• _TEXT PASSAGE_
Begin

19. The Claimant added that the lack of a clear and unequivocal reference to the exclusive competence of a national arbitrational tribunal in the contract is sufficient to trigger the jurisdiction of the FIFA´s deciding bodies.
20. The Claimant contested the Respondent´s allegation that he had started contacts with the National team of Country E or other clubs during the validity of the contract.
21. In this respect, the Claimant stated that he always tried to find an amicable solution with the Respondent, showing interest in continuing and fulfilling the contract until the end “legitimately requesting to be paid in accordance with the terms agreed in the contract and to be allowed to perform his duties in normal conditions”.
22. The Claimant further added that the validity of an employment contract cannot be subject to sporting results in accordance with FIFA established jurisprudence.
23. Finally, the Claimant stated that the Respondent acknowledged in its position having failed to pay the signing on fee to him and omitted to mention the lack of payment of the monthly salaries corresponding to July and August 2015.
24. The Respondent in its final position reiterated its previous allegations and added that he unilaterally terminated the contract without just cause and was hired two months after the termination by the Football Federation of Country F.
25. Moreover, the Respondent argued that the Claimant failed to fulfil his contractual obligations since he was absent from the trainings sessions scheduled by the Respondent in accordance with the working plan enclosed to the emails dated 27 and 29 August 2015. The Respondent enclosed an statement issued by a notary stating that Claimant was absent from the training sessions on 26 and 27 August 2015 breaching his contractual obligations, in particular, article 7 of the contract.
II. Considerations of the Single Judge of the Players’ Status Committee
1. First of all, the Single Judge of the Players’ Status Committee (hereinafter also referred to as: “the Single Judge”) analysed whether he was competent to deal with the matter at hand. In this respect, he took note that the present matter was submitted to FIFA on 14 September 2015. Consequently, the Single Judge concluded that the 2015 edition of the Rules Governing the Procedures of the Players’ Status Committee and the Dispute Resolution Chamber (hereinafter: “the Procedural Rules”) is applicable to the matter at hand (cf. art. 21 of the Procedural Rules).
2. Furthermore, the Single Judge confirmed that, on the basis of art. 3 par. 1 of the Procedural Rules in connection with art. 23 par. 1 and 3 as well as art. 22 c) of the 2015 edition of the Regulations on the Status and Transfer of Players, he shall adjudicate on an employment-related dispute between a club or an association and a coach that have an international dimension.
3. As a consequence, the Single Judge would, in principle, be the competent body to decide on the present litigation involving a Coach of Country B and a club affiliated to the Football Federation of Country D regarding outstanding remuneration and compensation for breach of contract.

End

• _BRIEF_
Translate this sentence from the FIFA decision excerpt into Spanish: "The Claimant further added that the validity of an employment contract cannot be subject to sporting results in accordance with FIFA established jurisprudence."

• _RECORDED INFORMATION_
Begin

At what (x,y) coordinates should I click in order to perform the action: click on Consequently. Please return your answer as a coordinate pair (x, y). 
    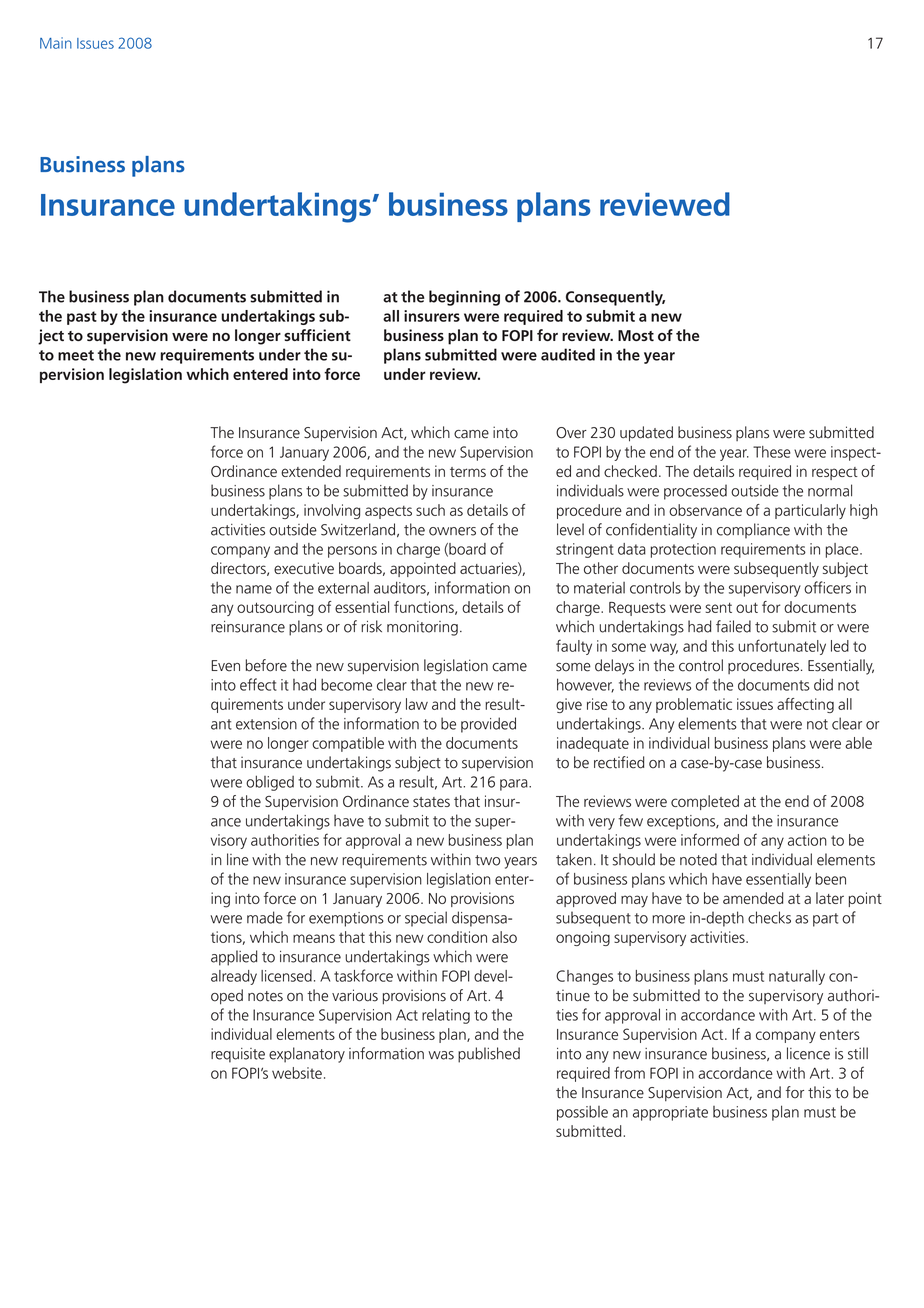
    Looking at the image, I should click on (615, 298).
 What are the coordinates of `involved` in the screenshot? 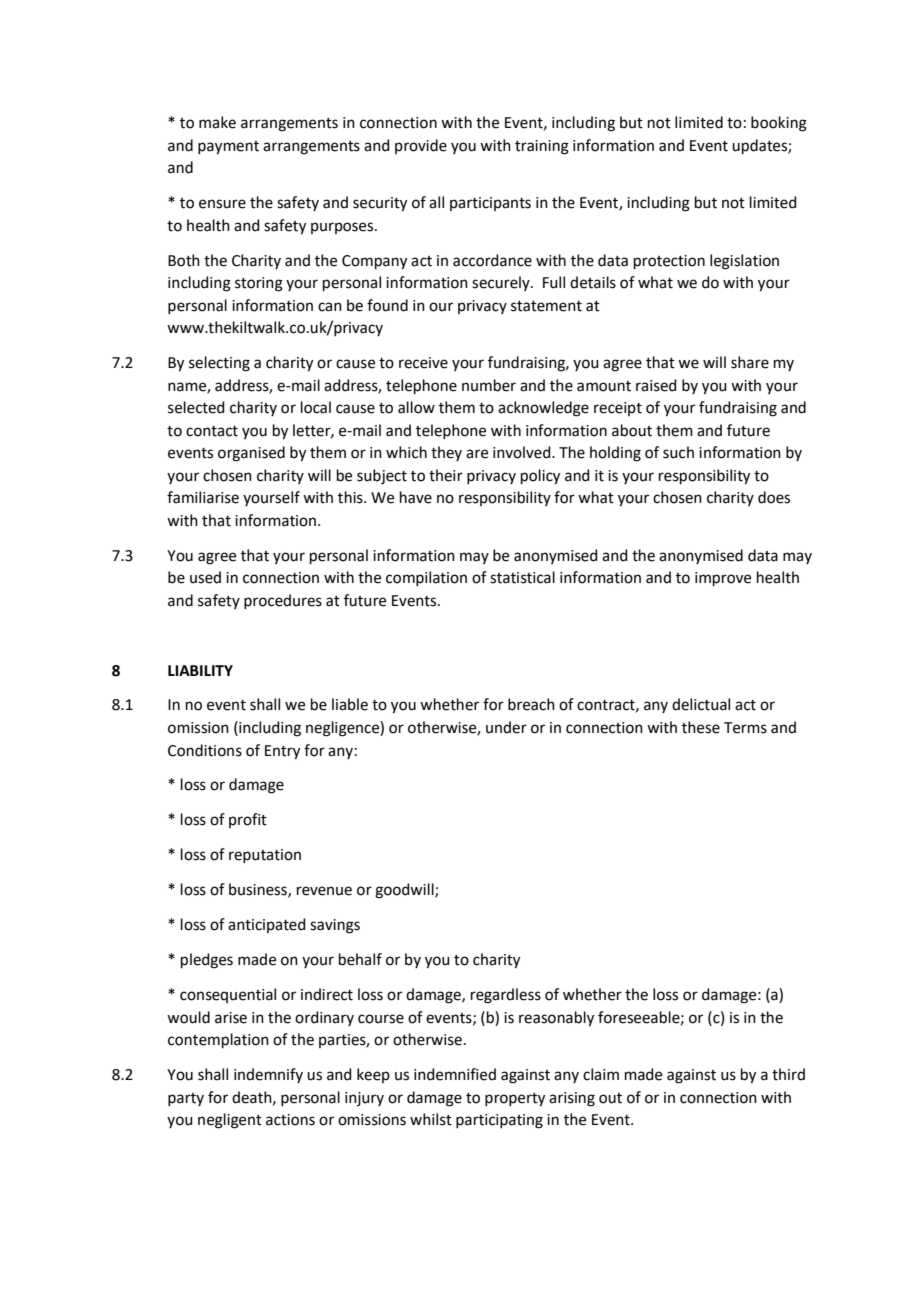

End
Begin

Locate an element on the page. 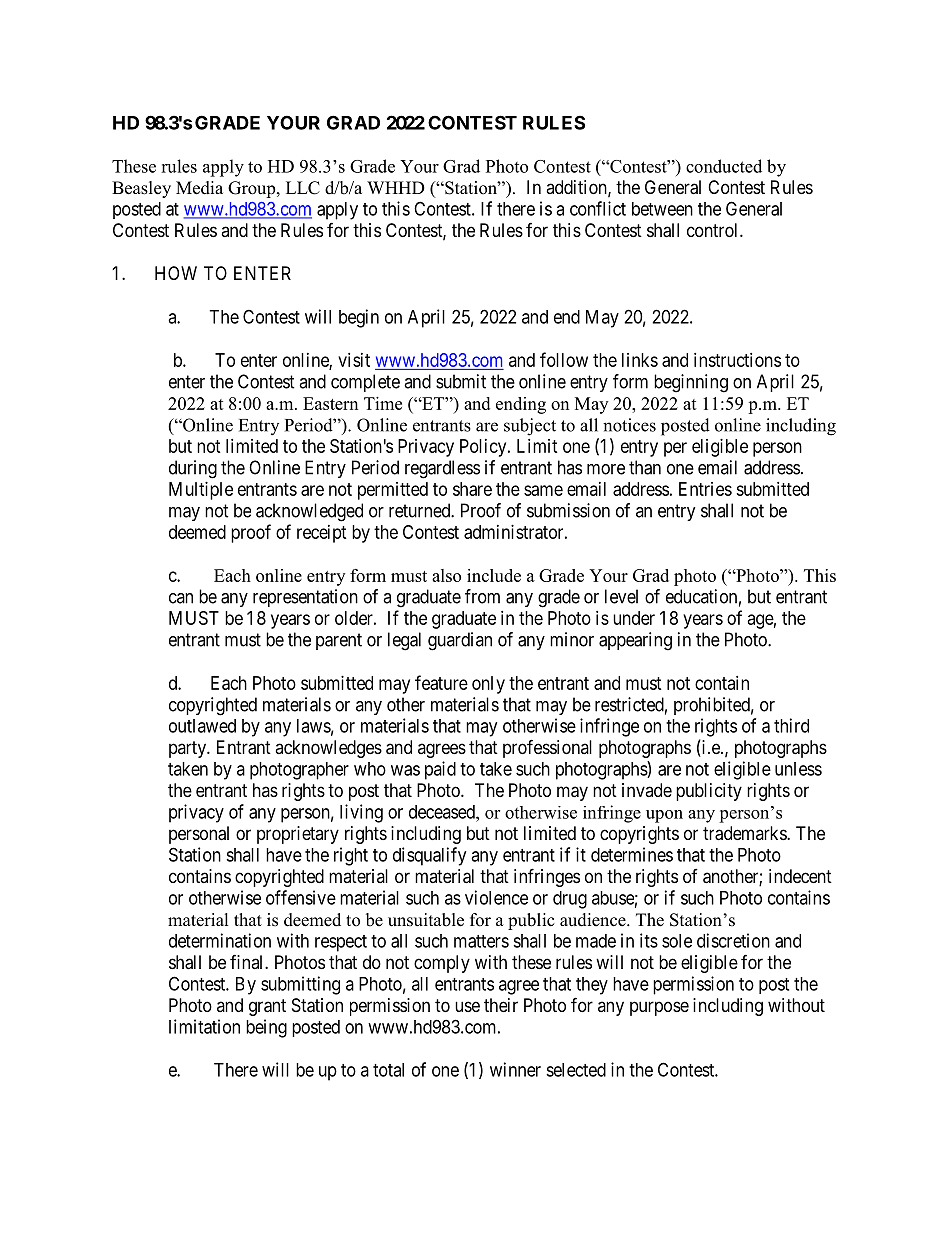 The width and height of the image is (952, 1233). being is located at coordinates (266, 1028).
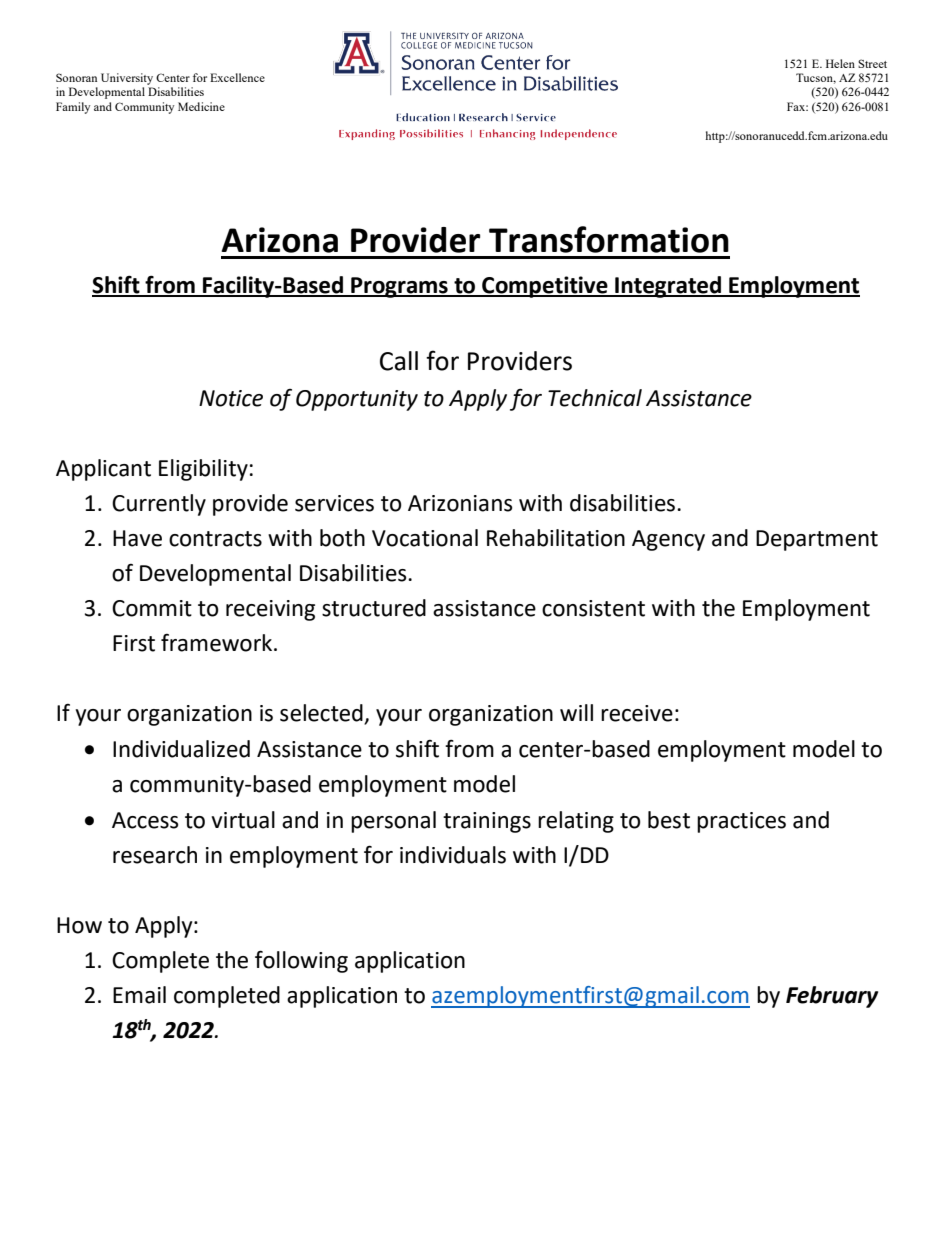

End

• _FINISHED ANSWER_
El Demandante añadió además que la validez de un contrato de trabajo no puede estar sujeta a los resultados deportivos, de conformidad con la jurisprudencia establecida de la FIFA.